Business

Czech PPF Group buys CME

Central European Media Enterprises (CME), which operates some of the most popular TV channels in Central and Eastern Europe, has announced that it is set to be acquired by an affiliate of PPF Group in a cash transaction valued at approximately 2.1 billion US dollars.

In a joint statement, Michael Del Nin and Christoph Mainusch, CME’s co-CEOs, said: “Over the course of the last six years, while transforming the business and delivering a continuous stretch of astonishing profitability growth, our primary focus has been on creating value for our owners. This transaction, which is the culmination of those efforts, is the right one for our shareholders and a satisfying conclusion to one of the most successful turnarounds of a leading media company in recent times. We are pleased that the PPF Group, with a strong track record as operators of businesses across many industries, shares our perspective on the importance of local content and its ability to attract large audiences to television.”

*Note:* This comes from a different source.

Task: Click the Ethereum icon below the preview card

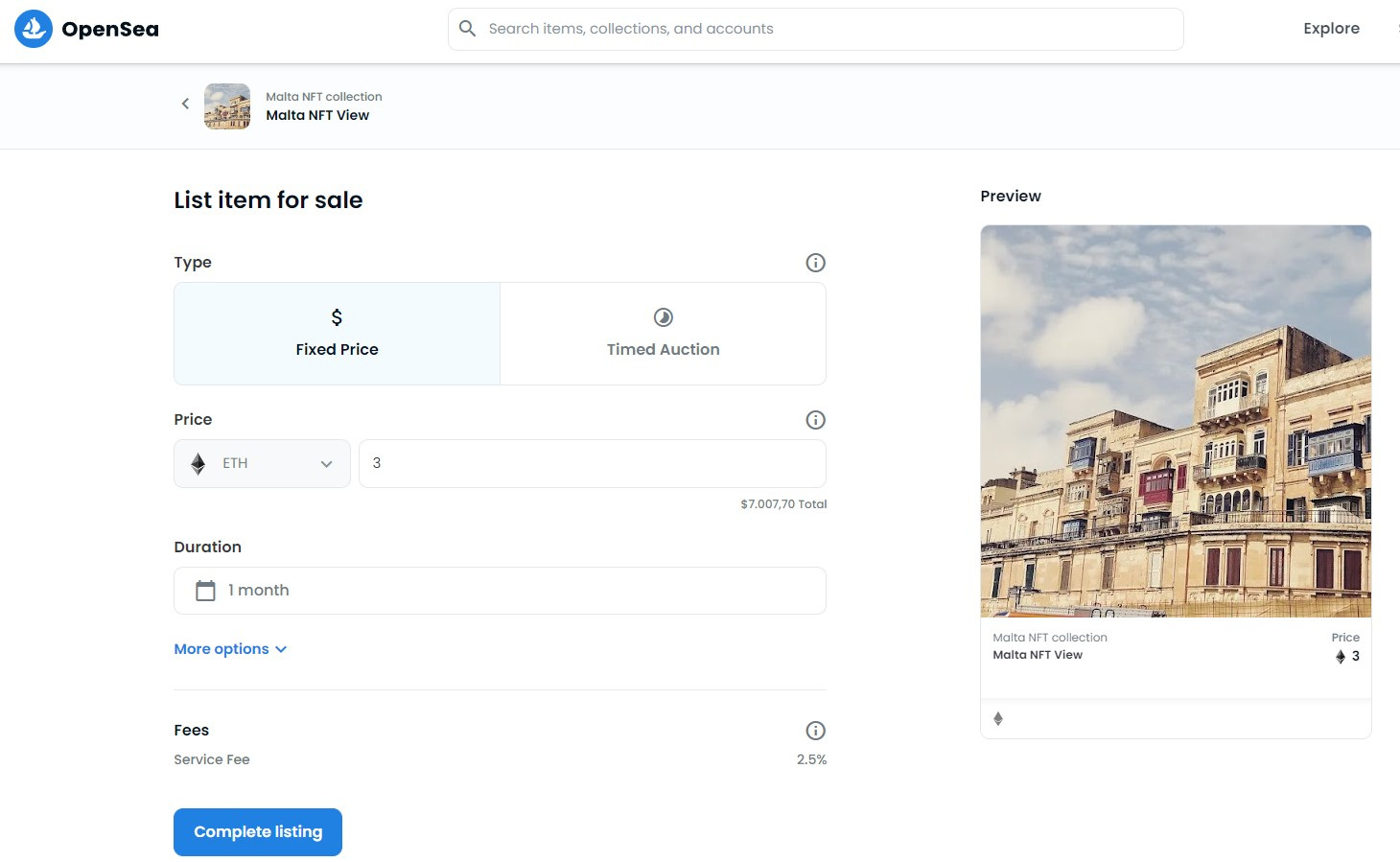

CME is a media and entertainment company operating in five Central and Eastern European markets with an aggregate population of approximately 45 million people. CME’s operations broadcast television channels in Bulgaria (bTV, bTV Cinema, bTV Comedy, bTV Action, bTV Lady and Ring), the Czech Republic (Nova, Nova 2, Nova Cinema, Nova Sport 1, Nova Sport 2, Nova International, Nova Action and Nova Gold), Romania (Pro TV, Pro 2, PRO X, Pro Gold, Pro Cinema, Pro TV International and Pro TV Chisinau), Slovakia (TV Markíza, Markíza International, Doma and Dajto) and Slovenia (Pop TV, Kanal A, Brio, Oto and Kino).

CME is traded on the NASDAQ Global Select Market and the Prague Stock Exchange.

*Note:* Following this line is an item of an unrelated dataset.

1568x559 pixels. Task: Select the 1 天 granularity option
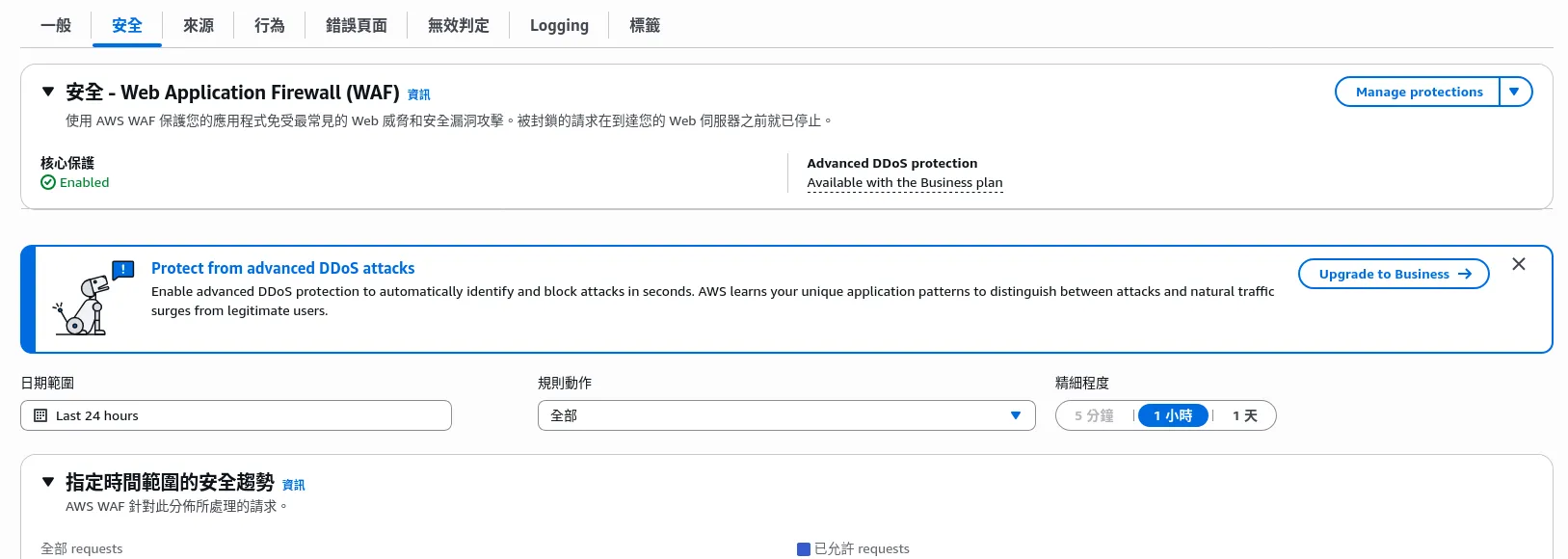tap(1244, 415)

PPF Group invests in multiple market segments such as financial services, telecommunications, biotechnology, real estate and mechanical engineering. Earlier this year, PPF, whose majority shareholder is the Czech billionaire Petr Kellner, pulled out of a deal to buy Bulgaria’s Nova Broadcasting Group from Sweden’s MTG. The move followed the rejection of the deal by Bulgaria’s anti-monopoly watchdog.